Metadata-Version: 2.1
Name: datavalid
Version: 0.0.1
Summary: Data validation library
Home-page: https://github.com/pckhoi/datavalid
Author: Khoi Pham
Author-email: pckhoi@gmail.com
License: UNKNOWN
Project-URL: Bug Tracker, https://github.com/pckhoi/datavalid/issues
Description: # Datavalid
        
        This library allow you to declare validation tasks to check for CSV files.
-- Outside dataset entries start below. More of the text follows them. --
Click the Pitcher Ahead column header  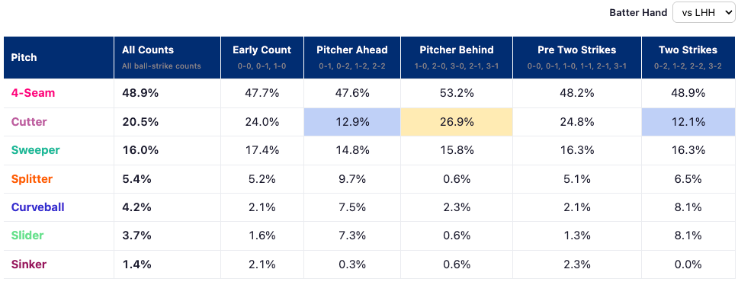352,57
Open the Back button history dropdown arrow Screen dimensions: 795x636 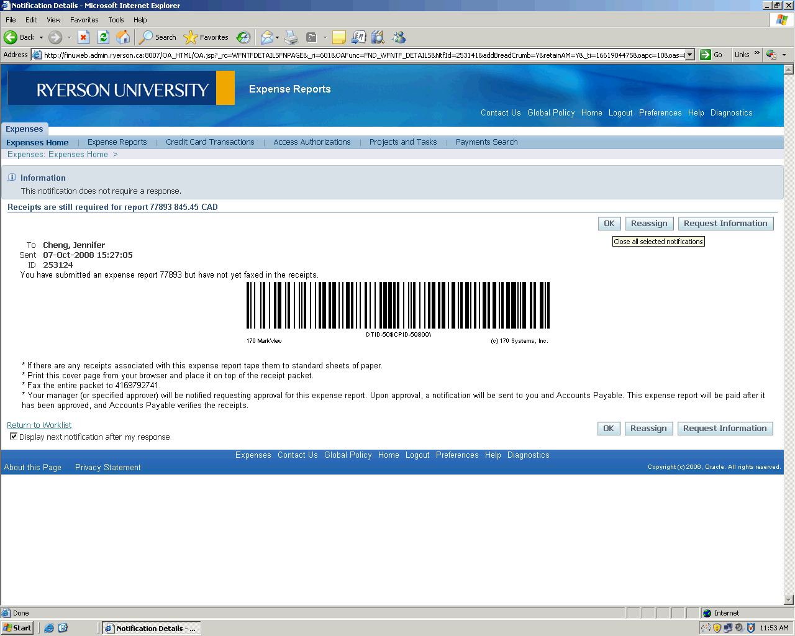coord(42,37)
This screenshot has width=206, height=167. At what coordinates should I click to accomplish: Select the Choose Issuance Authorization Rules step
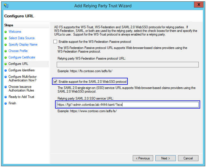tap(21, 88)
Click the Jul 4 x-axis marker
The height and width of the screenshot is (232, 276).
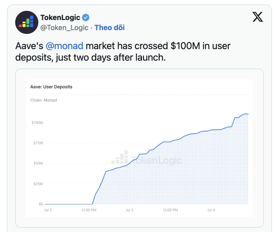point(211,210)
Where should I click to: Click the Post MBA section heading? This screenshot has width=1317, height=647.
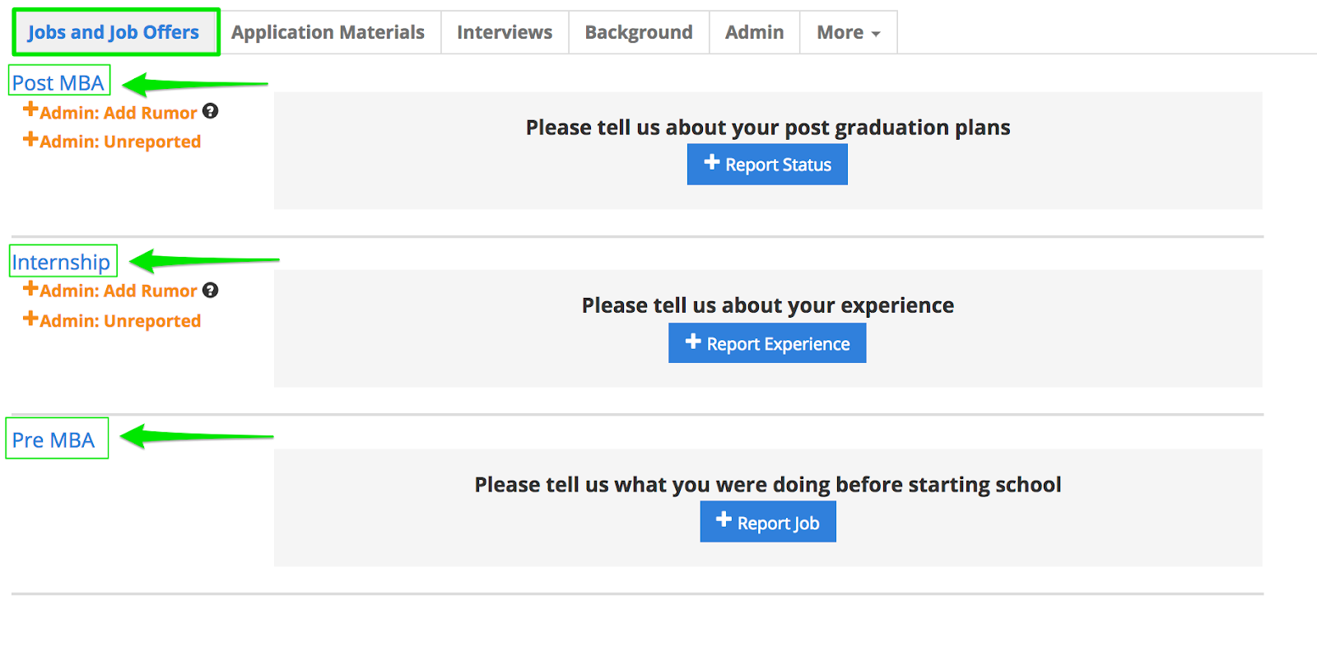[58, 82]
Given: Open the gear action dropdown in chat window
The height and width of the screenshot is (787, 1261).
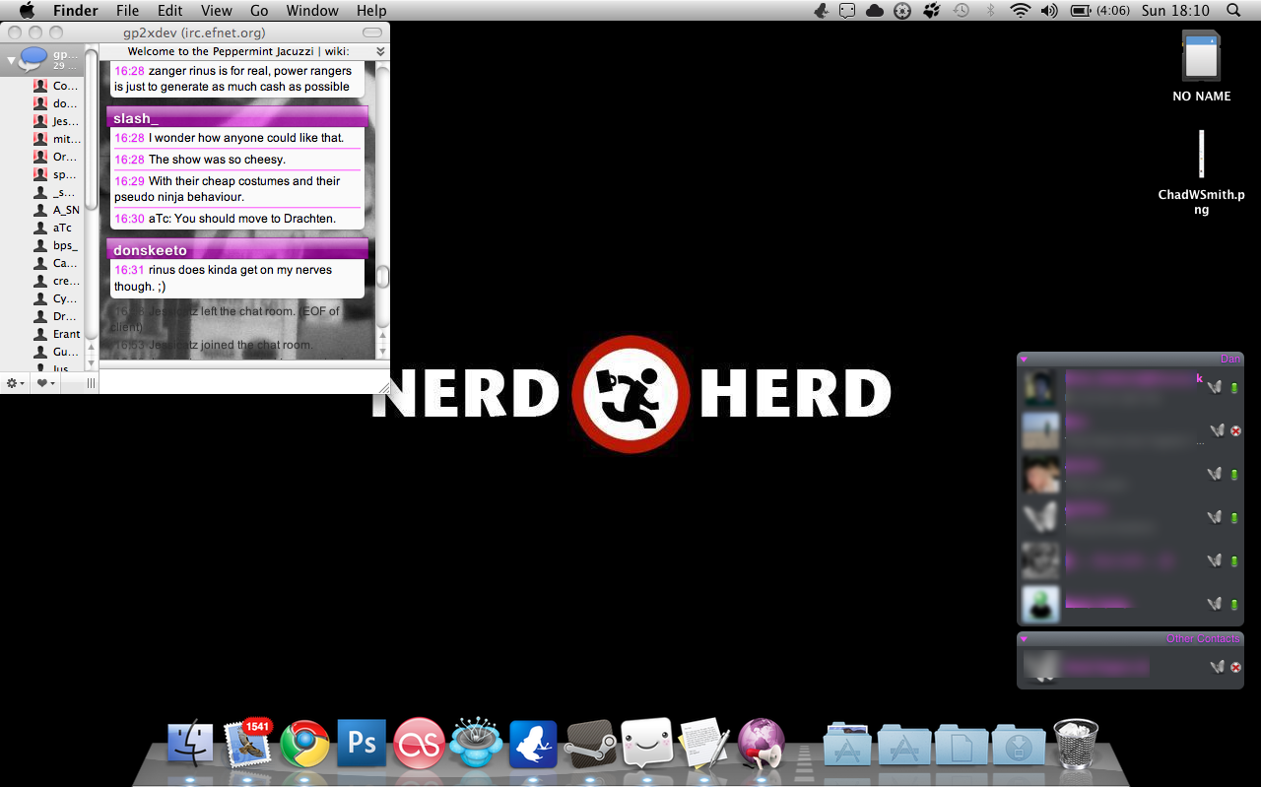Looking at the screenshot, I should (x=16, y=383).
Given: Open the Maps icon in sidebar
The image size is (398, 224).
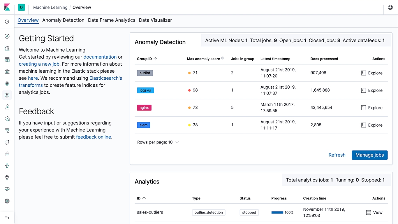Looking at the screenshot, I should click(x=7, y=83).
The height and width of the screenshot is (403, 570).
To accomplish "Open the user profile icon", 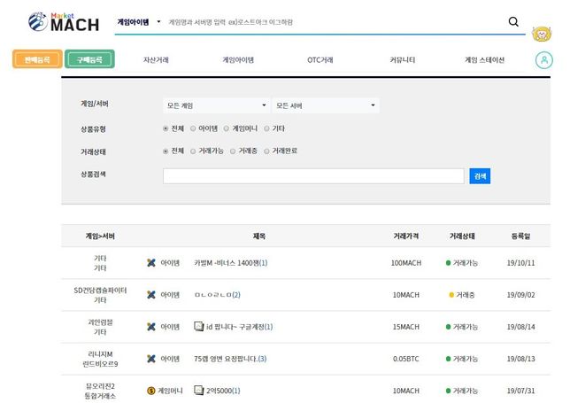I will (x=543, y=60).
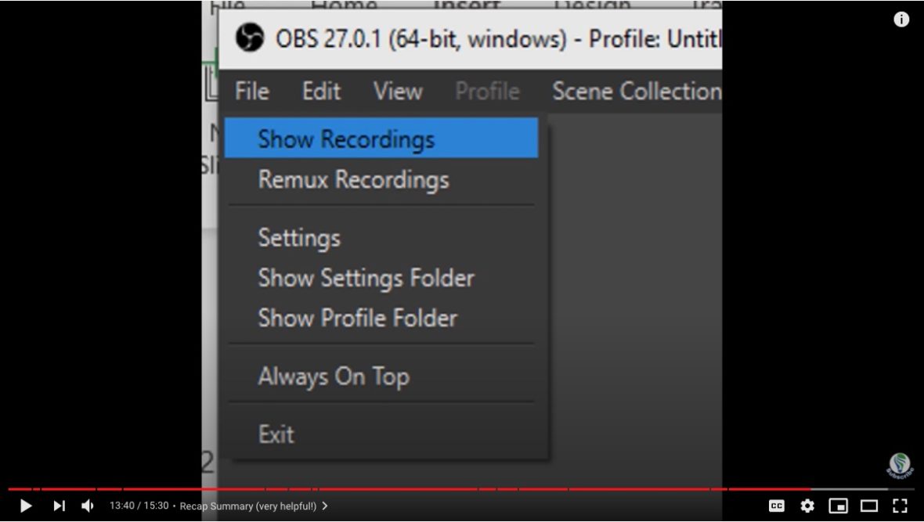This screenshot has height=522, width=924.
Task: Click Remux Recordings
Action: 354,179
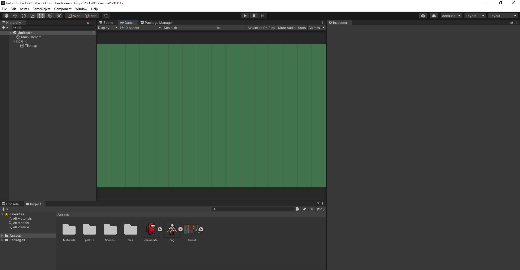The width and height of the screenshot is (520, 270).
Task: Select the crewamte sprite asset thumbnail
Action: [151, 229]
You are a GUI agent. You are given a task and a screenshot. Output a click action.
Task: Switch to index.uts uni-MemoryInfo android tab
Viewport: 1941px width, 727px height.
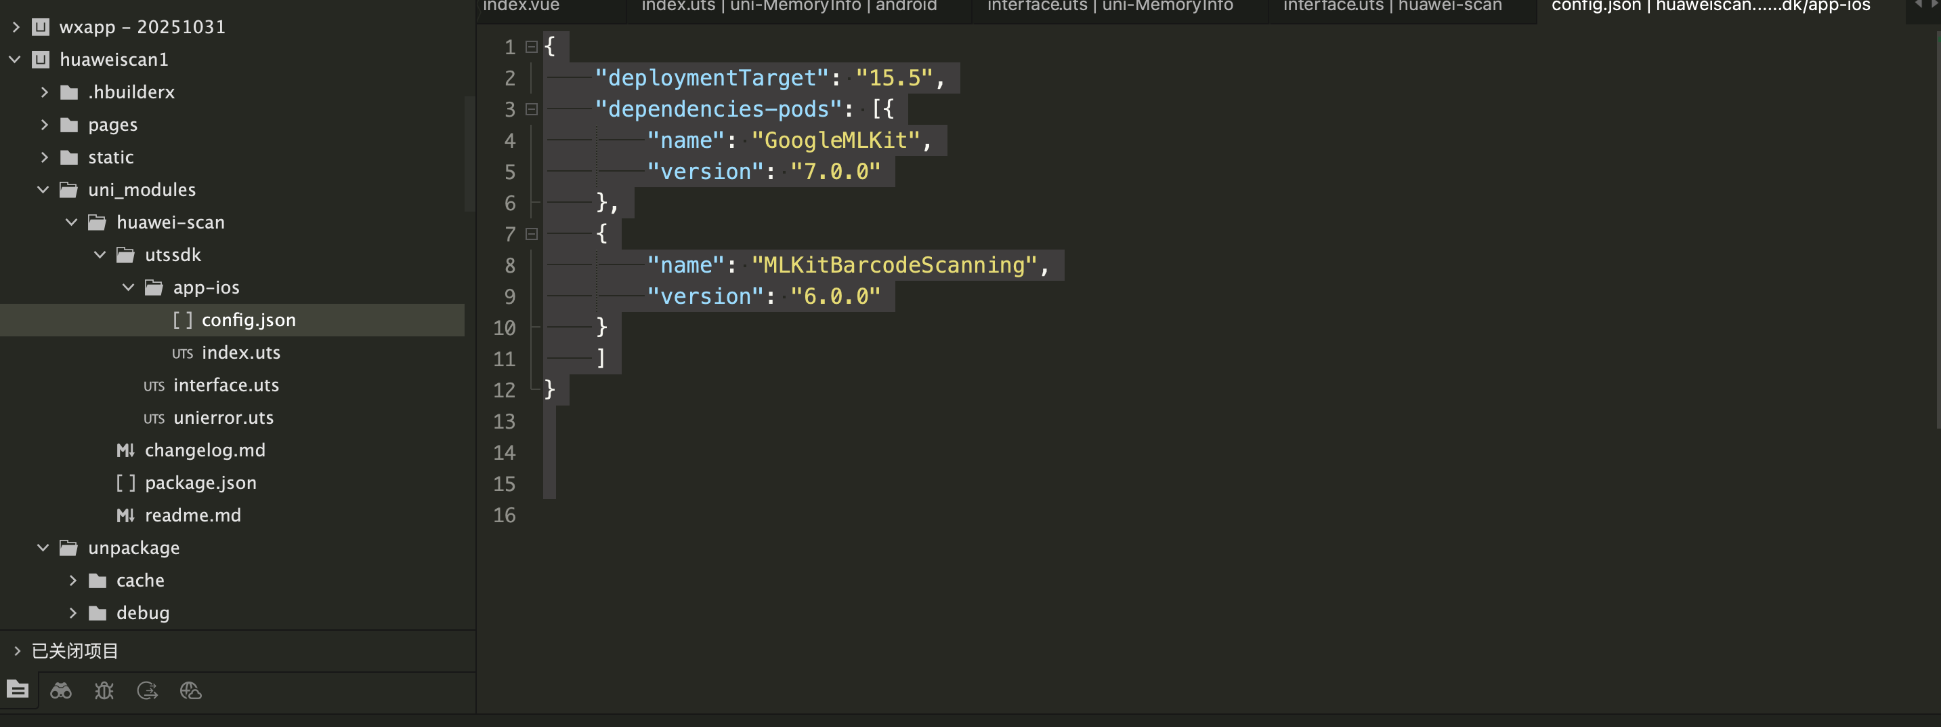coord(788,8)
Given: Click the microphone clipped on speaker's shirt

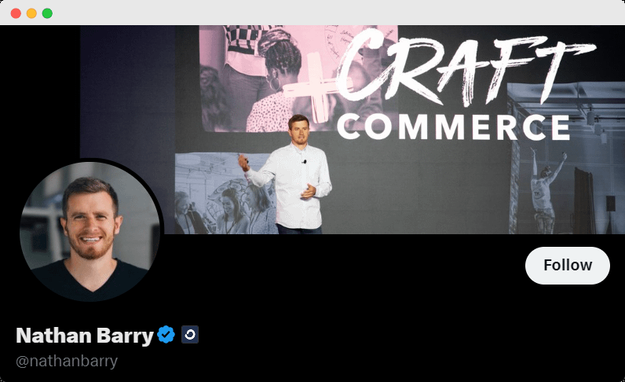Looking at the screenshot, I should click(x=304, y=162).
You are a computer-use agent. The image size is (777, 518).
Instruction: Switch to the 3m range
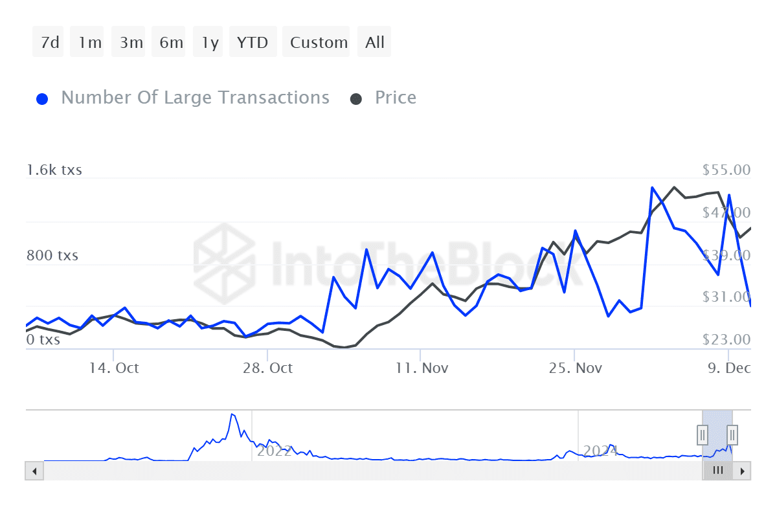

This ensure data correctness for ETL pipeline that update frequently.
        
        ## Installation
        
        ```bash
        pip install datavalid
        ```
        
        ## Usage
        
        Create a `datavalid.yml` file in your data folder:
        
        ```yaml
        files:
          fuse/complaint.csv:
            - name: `complaint_uid` should be unique per `allegation` x `uid`
              unique:
                - complaint_uid
                - uid
                - allegation
            - name: if `allegation_finding` is "sustained" then `disposition` should also be "sustained"
              empty:
                and:
                  - column: allegation_finding
                    op: equal
                    value: sustained
                  - column: disposition
                    op: not_equal
                    value: sustained
          fuse/event.csv:
            - name: no officer with consecutive left date
              where:
                column: kind
                op: equal
                value: officer_left
              group_by: uid
              no_consecutive_date:
                date_from:
                  year: year
                  month: month
                  day: day
        ```
        
        Then run datavalid command in that folder:
        
        ```bash
        python -m datavalid
        ```
        
        You can also specify a data folder that isn't the current working directory:
        
        ```bash
        python -m datavalid --dir my_data_folder
        ```
        
Platform: UNKNOWN
Classifier: Programming Language :: Python :: 3
Classifier: License :: OSI Approved :: MIT License
Classifier: Operating System :: OS Independent
Requires-Python: >=3.8
Description-Content-Type: text/markdown